Converting Text

Once you have the text files in electronic format, make sure they exist in a format usable by Windows with Multimedia. Electronic files exist in many different formats and these differences often complicate the conversion process.

For example, word processing software can provide great control over the appearance of printed output. This control is made possible through the special codes added to the text file by the word processor. Full-featured word processors such as Microsoft Word for Windows even show on the screen exactly what the printed output will look like—a feature often known as WYSIWYG (pronounced, “wizzywig”), which stands for “What You See Is What You Get.”

Typesetting systems use even more extensive codes to control how text gets printed. You can add character formatting, such as bold or italic; paragraph formatting, such as hanging indents and justification; and other formatting, such as margins and page numbering, that applies to whole blocks of text.

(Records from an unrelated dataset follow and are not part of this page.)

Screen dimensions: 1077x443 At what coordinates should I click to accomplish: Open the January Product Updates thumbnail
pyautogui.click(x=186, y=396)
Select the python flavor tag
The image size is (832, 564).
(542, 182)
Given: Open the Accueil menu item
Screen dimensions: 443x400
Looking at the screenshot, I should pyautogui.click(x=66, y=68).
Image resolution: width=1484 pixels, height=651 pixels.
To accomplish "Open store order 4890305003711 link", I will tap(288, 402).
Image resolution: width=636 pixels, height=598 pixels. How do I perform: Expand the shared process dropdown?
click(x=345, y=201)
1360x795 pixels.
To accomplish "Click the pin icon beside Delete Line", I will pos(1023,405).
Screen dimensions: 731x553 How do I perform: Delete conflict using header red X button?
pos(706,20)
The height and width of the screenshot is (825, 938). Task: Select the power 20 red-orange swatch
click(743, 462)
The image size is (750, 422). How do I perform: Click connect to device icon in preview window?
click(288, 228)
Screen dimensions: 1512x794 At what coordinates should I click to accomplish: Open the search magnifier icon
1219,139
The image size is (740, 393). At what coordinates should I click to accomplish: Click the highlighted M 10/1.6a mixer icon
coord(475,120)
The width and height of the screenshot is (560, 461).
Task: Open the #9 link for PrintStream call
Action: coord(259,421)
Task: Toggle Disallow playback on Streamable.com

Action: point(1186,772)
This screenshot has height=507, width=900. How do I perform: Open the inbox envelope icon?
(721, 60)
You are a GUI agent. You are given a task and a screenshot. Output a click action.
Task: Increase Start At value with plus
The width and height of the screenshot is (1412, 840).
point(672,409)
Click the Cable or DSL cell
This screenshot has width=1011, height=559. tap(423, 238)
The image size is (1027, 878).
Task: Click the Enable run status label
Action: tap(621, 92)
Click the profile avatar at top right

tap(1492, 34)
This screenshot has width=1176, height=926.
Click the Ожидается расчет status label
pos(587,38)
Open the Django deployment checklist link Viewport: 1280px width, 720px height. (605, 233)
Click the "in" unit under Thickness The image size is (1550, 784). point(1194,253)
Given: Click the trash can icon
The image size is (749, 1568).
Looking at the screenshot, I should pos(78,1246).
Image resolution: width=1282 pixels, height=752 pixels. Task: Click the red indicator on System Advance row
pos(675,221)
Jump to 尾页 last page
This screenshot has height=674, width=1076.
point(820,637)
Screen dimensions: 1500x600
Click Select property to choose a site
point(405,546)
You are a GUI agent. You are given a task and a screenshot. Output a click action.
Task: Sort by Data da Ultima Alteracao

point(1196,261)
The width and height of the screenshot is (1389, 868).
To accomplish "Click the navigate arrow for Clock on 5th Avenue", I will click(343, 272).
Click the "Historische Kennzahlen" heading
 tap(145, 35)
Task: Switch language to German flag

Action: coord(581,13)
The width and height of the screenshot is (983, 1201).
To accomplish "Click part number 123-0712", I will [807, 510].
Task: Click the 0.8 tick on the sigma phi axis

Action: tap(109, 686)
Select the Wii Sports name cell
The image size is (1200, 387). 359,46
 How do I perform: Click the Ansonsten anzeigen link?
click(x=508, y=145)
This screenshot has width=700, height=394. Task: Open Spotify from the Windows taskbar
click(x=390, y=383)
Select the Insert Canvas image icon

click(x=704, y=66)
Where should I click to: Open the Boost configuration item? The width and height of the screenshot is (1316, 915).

If you are fortunate, there will be a relatively painless conversion method available for your particular set of formats. Many of the more powerful word processing programs can read and write files in a variety of formats. And even if none of the available formats is exactly what you want, one of them, such as RTF, may be easier to work with than the original format.

The Benefits of Using SGML Formatting

Individual differences among the internal tags used to structure documents can cause conversion problems. For example, one typist may define paragraphs one way (double spacing, 1.5 lines after); another typist may define paragraphs differently (single spacing, 2 lines after). Such differences can increase the time required to make the text consistent throughout an application.

One approach used to solve this problem is to format text according to the guidelines of the Standard Generalized Markup Language (SGML). The SGML standard helps to enforce consistency of tagging between texts. SGML tags define the structure of a document and the purpose of the various elements of the document, rather than the appearance of those elements.

For example, in a typical typesetting file, a chapter title might be coded as bold 24-point text centered on the page. The tagged title might look like this:

<FB><CP24>Taming the Wild Sloth<CP1><FS><QC><WR1><QL>

This tag set will produce the output desired for presentation on paper, but it may not be appropriate for other media. The same chapter title tagged in SGML might look like this:

<Chapter>Taming the Wild Sloth</Chapter>

This tag set simply says that this group of words is a chapter title. If the file is sent to a typesetting machine, an accompanying file, called a Document Type Definition (DTD), specifies that chapter titles are to be printed centered, in bold 24-point text. If the file is to be displayed on a computer screen by a program incapable of displaying 24-point type, a different DTD can be attached that specifies that chapter titles be displayed bold, centered, and underlined.

SGML can help simplify the conversion process. Nevertheless, the final electronic stage of most books is a typesetting format, not a word processing format or SGML. Whenever you convert text, make sure to examine your requirements first.